Ara Güler

Tirage argentique noir et blanc, non numéroté. 34 X 50 cm.

Notice

Sarkis et Ara Güler

Né à Istanbul en 1938, Sarkis s’installe à Paris en 1964. Lauréat du prix de Peinture de la Biennale de Paris en 1967, il réalise dès 1968 des objets et des installations avec des cornières métalliques, des rouleaux de goudron, de l’eau, des résistances électriques et des sons captés en direct. En 1969, il participe à la célèbre exposition « Quand les attitudes deviennent forme », à Berne, sous le commissariat d’Harald Szeemann. Par la suite, il est de la plupart des grandes manifestations artistiques internationales. À travers un parcours aussi intense qu’original, Sarkis élabore une oeuvre fondée sur une archéologie personnelle, sorte de récit mythique et autobiographique, dont le déplacement, la mémoire, la disparition mais aussi le retour constituent le coeur.

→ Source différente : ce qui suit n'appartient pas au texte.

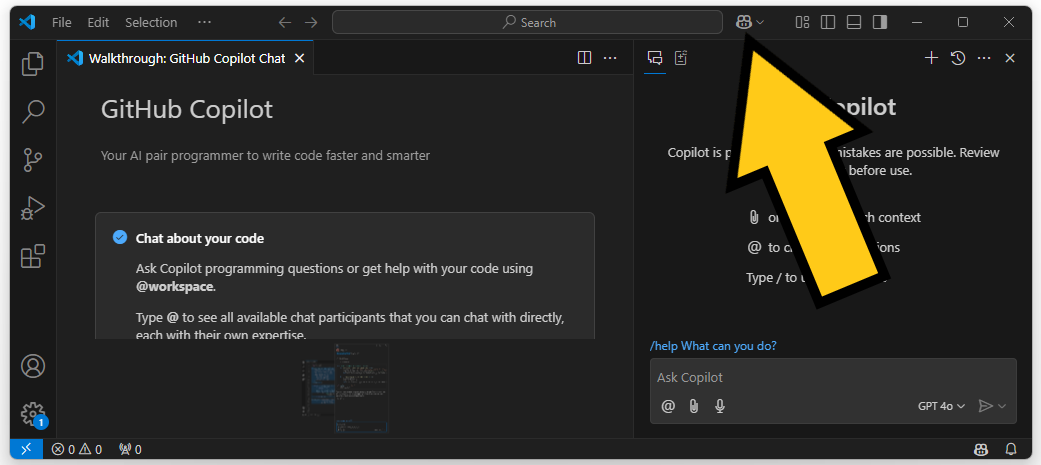Toggle the secondary side bar layout button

Dans les années 1970, le projet Blackout (1974), évoquant l’obscurité, le couvre-feu, le refuge devant la menace, donnera naissance au Kriegsschatz (1976), « trésor de guerre » dont les variations constituent un réinvestissement symbolique d’objets singuliers que Sarkis désigne momentanément comme partie prenante de son trésor personnel. Tant dans la mise en oeuvre de ses installations que de ses expositions, il ne cesse d’explorer l’idée de l’interprétation. Les objets entrent en conversation, créant des liens dans le temps et l’espace. Énorme silhouette noire, un cargo avance, comme hanté par le mystère… De biais par rapport au mur, il se montre et il cache à la fois. Sur des panneaux de bois vissés semblables à des tôles d’acier, il est peint à la peinture industrielle pour bateaux et, dans la fente qu’il ménage par rapport au mur, entre une petite maquette de chalutier. Les ampoules électriques, chaudes et fragiles, suspendues, comme soufflées par un vent violent, viennent réveiller le « trésor », dont chaque lettre est inscrite à la peinture rouge sur chaque ampoule.

Le Bateau Kriegsschatz est né de quatre interprétations successives, en 1982 pour la Documenta VII de Kassel puis à la Biennale de Sydney, en 1983 au musée d’Art moderne de la Ville de Paris, enfin en 2005 à la galerie Jean Brolly à Paris. Il fut navire puis bateau de guerre qui emportait et symboliquement cachait la forme du Blackout, il est cargo dans sa dernière version et « garde » un trésor, comme un corps protège, enfouit dans sa mémoire. Sarkis insiste sur l’usage de cette matière peinte noire, industrielle, très épaisse et dense qui figure aussi l’idée de la protection. Jouant le rapport d’échelle avec la maquette du chalutier, le cargo rencontre également les échelles de mémoire des photographies d’Ara Güler. Pour Sarkis, il s’agit de créer un champ plastique, d’être moins dans une logique d’assemblage que d’invitation par association affective, historique, politique. Ainsi les photos d’Ara Güler se confrontent au Bateau Kriegsschatz et sont trace de la mise en scène éphémère de la structure emblématique de Sarkis à la galerie Jean Brolly. À l’invitation du galeriste, l’exposition « Ara Güler et Sarkis, Sevgili Istanbul » permettait aux deux artistes originaires d’Istanbul de rendre hommage à leur ville. Témoins d’une mémoire sociale de l’humanité, elles demeurent toutefois des oeuvres autonomes « sous la devise d’un mot qui renvoie le spectateur à ce que la pièce exposée a d’un “butin de guerre” : en tant qu’élément de ce “Kriegsschatz”, le fragment exposé devient une spolia, une dépouille du passé, à l’intérieur de l’édifice du présent ».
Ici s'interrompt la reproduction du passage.